Hier der Wortlaut des § 224 SGB IX:
„(1) Aufträge der öffentlichen Hand, die von anerkannten Werkstätten für behinderte Menschen ausgeführt werden können, werden bevorzugt diesen Werkstätten angeboten; zudem können Werkstätten für behinderte Menschen nach Maßgabe der allgemeinen Verwaltungsvorschriften nach Satz 2 beim Zuschlag und den Zuschlagskriterien bevorzugt werden. Die Bundesregierung erlässt mit Zustimmung des Bundesrates allgemeine Verwaltungsvorschriften zur Vergabe von Aufträgen durch die öffentliche Hand.
(2) Absatz 1 gilt auch für Inklusionsbetriebe.“
Ihre Forderung blieb erfolglos: Sowohl die Vergabekammer Sachsen (Beschluss vom 24.07.2020 – 1/SVK/017-20), als auch das OLG Dresden (Beschluss vom 03.09.2020 – Verg. 1/29) wiesen die Klage ab. Einen Anspruch von Inklusionsbetrieben auf den Bonus gäbe es nicht, urteilten die Richterinnen und Richter.
Die Begründungen
Die Vergabekammer Sachsen
Zunächst ist festzuhalten, dass sich aus den Vergabeunterlagen keine Verpflichtung ergibt, auch Inklusionsbetriebe mit einem Bonus von 15 Prozent zu bedenken. In den bekannt gemachten Kriterien wurde der Bonus nur für Werkstätten für behinderte Menschen gewährt, deswegen war bei der Antragstellerin kein Bonus zu berücksichtigen.
Auch aus § 224 SGB IX, auf den sich die Antragstellerin berief, ergibt sich kein solcher Anspruch.

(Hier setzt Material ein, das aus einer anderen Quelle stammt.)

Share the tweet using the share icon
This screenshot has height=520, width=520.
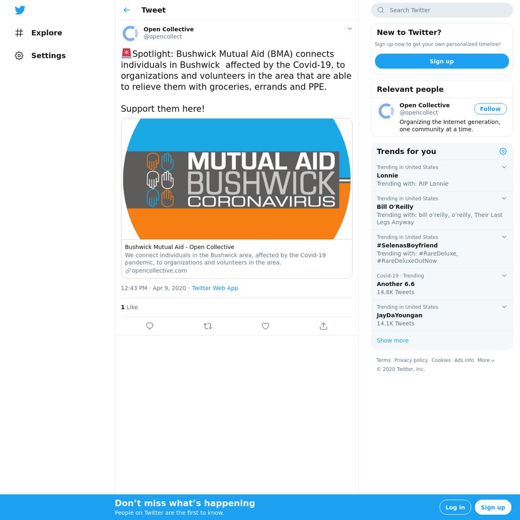pos(323,326)
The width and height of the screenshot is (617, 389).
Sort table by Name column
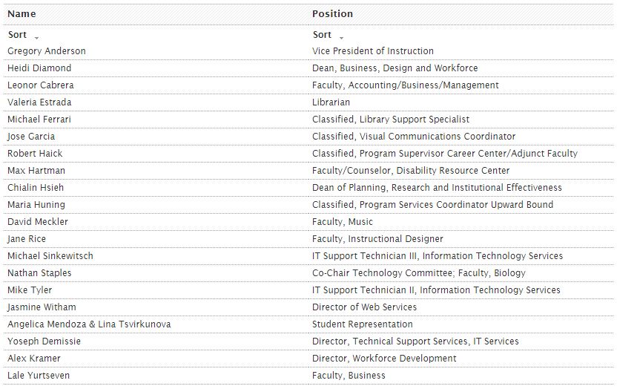[17, 35]
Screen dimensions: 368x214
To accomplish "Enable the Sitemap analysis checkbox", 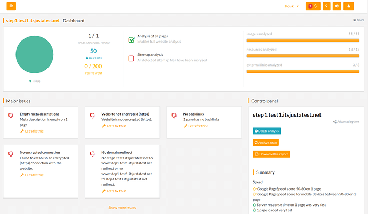I will pyautogui.click(x=131, y=58).
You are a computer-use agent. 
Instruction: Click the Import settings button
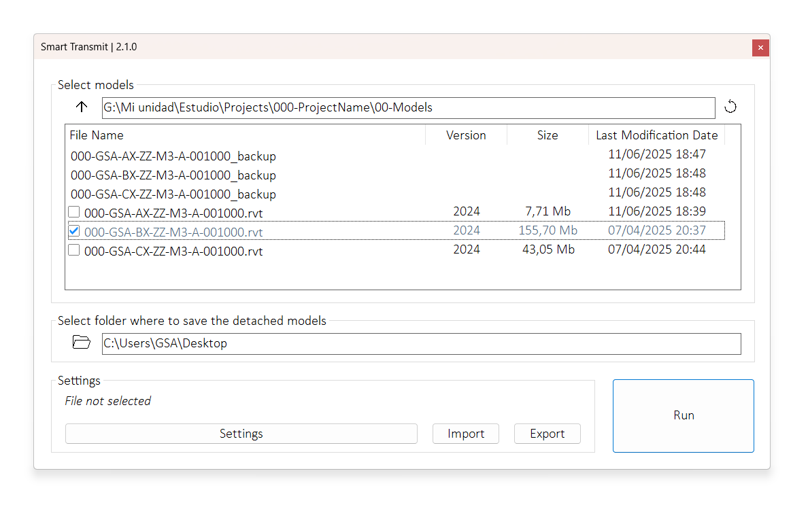466,434

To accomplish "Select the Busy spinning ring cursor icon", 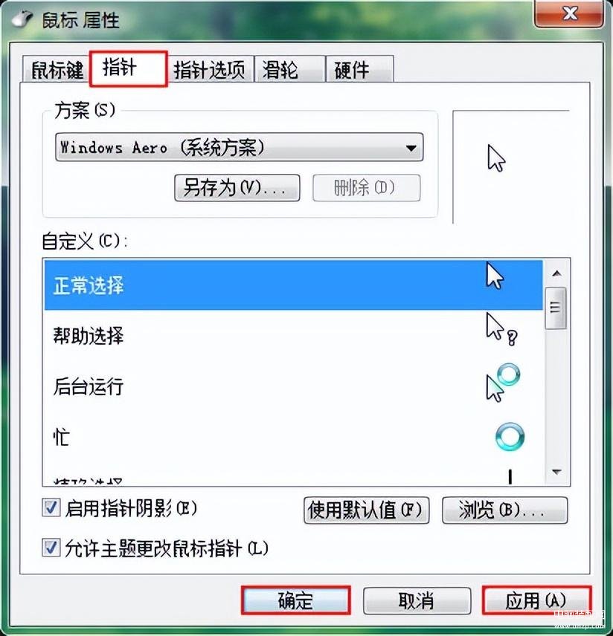I will point(510,437).
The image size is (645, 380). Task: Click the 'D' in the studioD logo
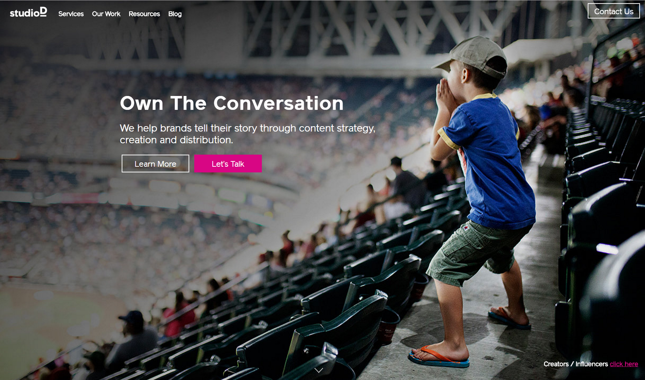coord(43,11)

Der Paragraph soll es Inklusionsbetrieben und Behindertenwerkstätten leichter machen, sich auf dem Markt zu behaupten, schließlich haben sie einen gesetzlichen Auftrag zur Beschäftigung und Förderung von Menschen mit Behinderung. Diesem können sie nur dann gerecht werden, wenn genügend Aufträge eingehen. Der § 224 SGB IX lässt allerdings offen, auf welche Weise beide Betriebsarten bevorzugt werden. Es ergibt sich daraus auch nicht, dass sie gleich behandelt werden müssen.

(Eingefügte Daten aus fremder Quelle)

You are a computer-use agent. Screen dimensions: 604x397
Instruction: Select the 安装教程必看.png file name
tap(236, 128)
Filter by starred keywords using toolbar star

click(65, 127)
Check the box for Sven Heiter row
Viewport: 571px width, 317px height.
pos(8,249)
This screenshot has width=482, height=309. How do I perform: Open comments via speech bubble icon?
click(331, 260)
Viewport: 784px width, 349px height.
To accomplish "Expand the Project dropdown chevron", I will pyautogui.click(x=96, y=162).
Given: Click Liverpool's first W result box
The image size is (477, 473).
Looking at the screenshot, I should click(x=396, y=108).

Was steckt hinter dem § 224 SGB IX?
Der Paragraph soll die Wettbewerbssituation von Inklusionsbetrieben und Behindertenwerkstätten verbessern, wenn es um öffentliche Aufträge geht. Die öffentliche Hand soll die Vergabekriterien so gestalten, dass dieser Kreis bevorzugt wird. Doch die Einzelheiten bleiben offen. Diese sollen in allgemeinen Verwaltungsvorschriften geregelt werden, die die öffentliche Hand umsetzen soll. Einzelheiten, wie diese Möglichkeiten konkret zu nutzen sind, ergeben sich aus der Norm des § 224 SGB IX allerdings nicht. Vielmehr ist es so, dass die öffentliche Hand allgemeine Verwaltungsvorschriften erlassen kann, um die Zuschlagskriterien festzulegen (§ 224 Abs. 1 Satz 2 SGB IX). Die Zuschlagskriterien müssen aber transparent gemacht und in den Vergabeunterlagen veröffentlicht werden, damit Bieterinnen und Bieter vorab informiert sind.

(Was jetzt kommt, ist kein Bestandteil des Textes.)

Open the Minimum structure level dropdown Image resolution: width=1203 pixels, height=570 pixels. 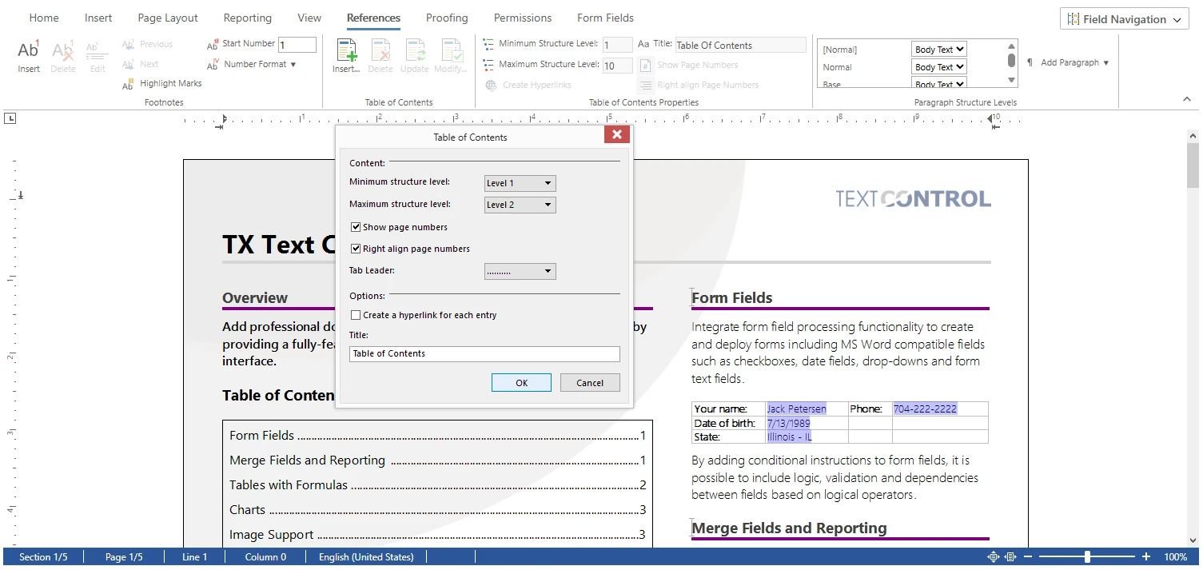(519, 183)
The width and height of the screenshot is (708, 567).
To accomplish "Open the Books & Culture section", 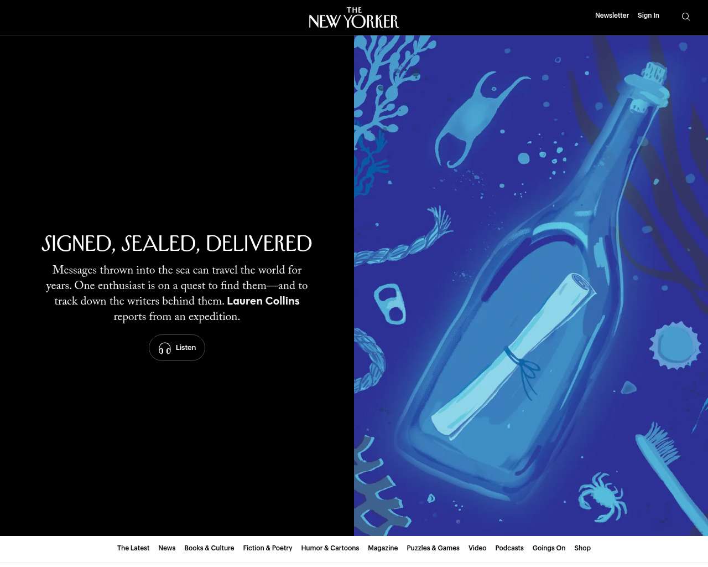I will 209,548.
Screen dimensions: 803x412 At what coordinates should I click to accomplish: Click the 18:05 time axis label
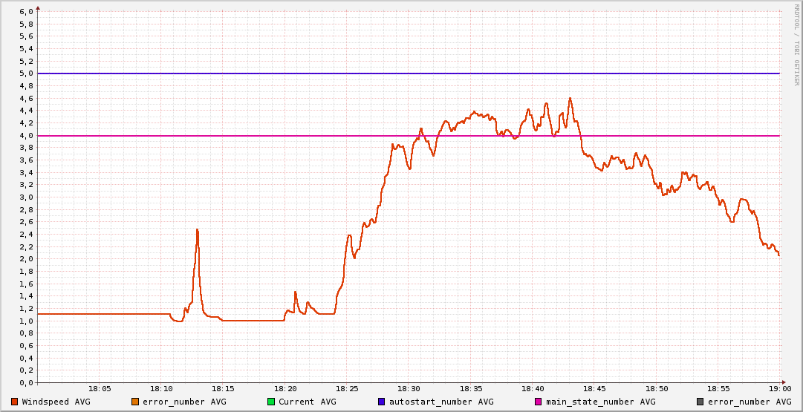pos(100,389)
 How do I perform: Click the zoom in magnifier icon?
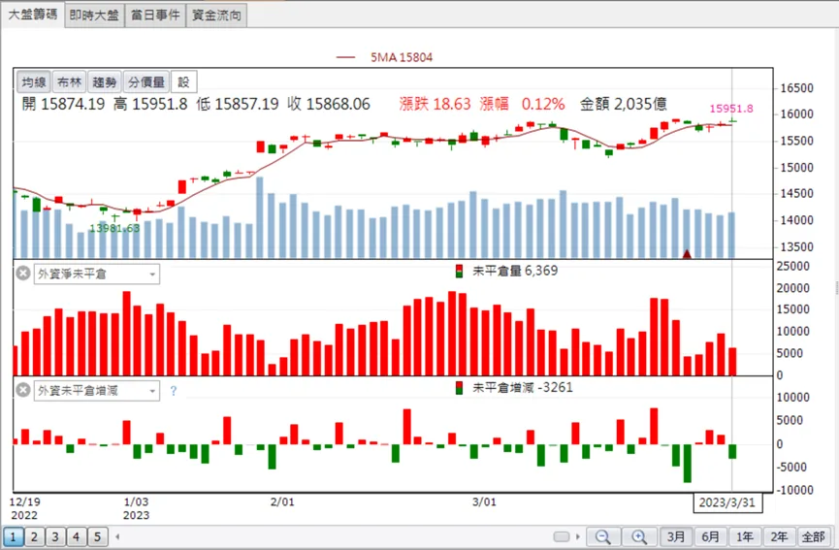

Deshalb ergibt sich aus 224 SGB IX nicht, dass Inklusionsbetriebe wie Behindertenwerkstätten zu behandeln sind, so die Kammer. Folglich gibt es auch keinen Anspruch auf einen Bonus.
Das OLG Dresden
Das OLG folgt der Argumentation der Vergabekammer und bestätigt die Entscheidung. Es liefert noch eine zusätzliche Erklärung, die die Argumente der Vergabekammer weiter untermauern. Demnach dürfen Behindertenwerkstätten deshalb bevorzugt werden, weil dort ausschließlich behinderte Menschen arbeiten. In Inklusionsbetrieben hingegen sind nur mindestens 30 Prozent der Mitarbeiterinnen und Mitarbeiter behindert. Diese Tatsache würde dazu führen, dass sie bessere Preise anbieten können als Behindertenwerkstätten, so das OLG.
Fazit
Inklusionsbetriebe gehören ebenso wie Behindertenwerkstätten zu den bevorzugten Bieter:innen. Das heißt, sie sind gleichgestellt, wenn es darum geht, ob sie einen Auftrag bekommen. Doch wenn eine der beiden Betriebsarten einen Auftrag bekommen habt, dürfen die Auftraggeber:innen beide unterschiedlich behandeln. Wenn sie Behindertenwerkstätten einen Bonus gewähren, sind sie nicht dazu verpflichtet, dasselbe auch den Inklusionsbetrieben anzubieten. Dadurch haben Behindertenwerkstätten bei der Angebotsabgabe in solchen Fällen einen Vorteil. Allerdings können Inklusionsbetriebe häufig mit niedrigeren Preisen kalkulieren, weil dort neben Menschen mit einer Behinderung auch Mitarbeiterinnen und Mitarbeitern ohne Einstellungshemmnisse arbeiten.